I believe, however, that if Marcel ever mentioned bodies, it would have been to his son, and although his son shared some important information with me, he also said that his father never told him about bodies.

But, the fact he never mentioned them does not translate into that he didn't know about them. That is the flaw in some of this. He didn't mention them and because he didn't, the assumption was that he had been cut out of the loop at that point. I suggest, in the alternative, that while discussions of metal don't lead to the extraterrestrial, discussion of bodies can lead in that direction.

Sure, this is a fine hair to split, but we must acknowledge that a failure to mention the bodies is not necessarily evidence of no knowledge of them.

cda said...

Kevin:

You are clutching at straws.

You suggest that Marcel told investigators, 30 years later, about the supposed ET crash, but did not reveal anything about the ET bodies, deciding to leave this to others.

A real modest guy indeed. He reveals half the story but carefully avoids the other, more interesting, half!

With Roswell, any fantasy is permitted, it seems.

KRandle said...

CDA -

With your vast knowledge of the American military, including your years of service in the military and intelligence, your comment is quite perceptive...

I was merely suggesting a possible reason for Marcel's splitting of the information and nothing more. I also know how these things work in the military and while completing a staff assignment. It is not all that unreasonable for Marcel to be cut out of the loop after the initial find...
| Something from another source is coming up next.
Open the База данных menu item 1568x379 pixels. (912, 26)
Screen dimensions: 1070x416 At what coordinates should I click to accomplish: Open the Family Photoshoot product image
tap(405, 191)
Now, let all those who haven't served a day in the military or been trained in intelligence begin to comment.

But please read this comment with its qualifiers intact. It is reasonable, given the circumstance, but not likely.

Anthony Mugan said...

Just one initial point ( short on time) in response to the above comments. The reason I think it is significant that Marcel and Cavitt were sent is their roles as intelligence and counter intelligence. Blanchard affected the operational effectiveness of the 509th to recover this stuff. He didn't send a junior officer or NCO and s couple of GIs.
As for the Ramey memo, well, I would encourage the reader the study it for themselves. It is possible to measure the dimensions and layout of small elements and for this to drastically limit the possible reads for those elements, but the reader will have to do it for themselves. It is however the critical piece of the jigsaw and well worth the effort involved.

John's Space said...

Kevin,
I agree that Marcel not knowing is possible if his participation was no longer required. It just seems unlikely to me. It doesn’t disprove anything but it is a strike against ETH for Roswell. I also find it hard to see how the pilots could have been kept in the dark. You’d think that activity would be noticed coupled with public claims of the flying disc being in possession of the base.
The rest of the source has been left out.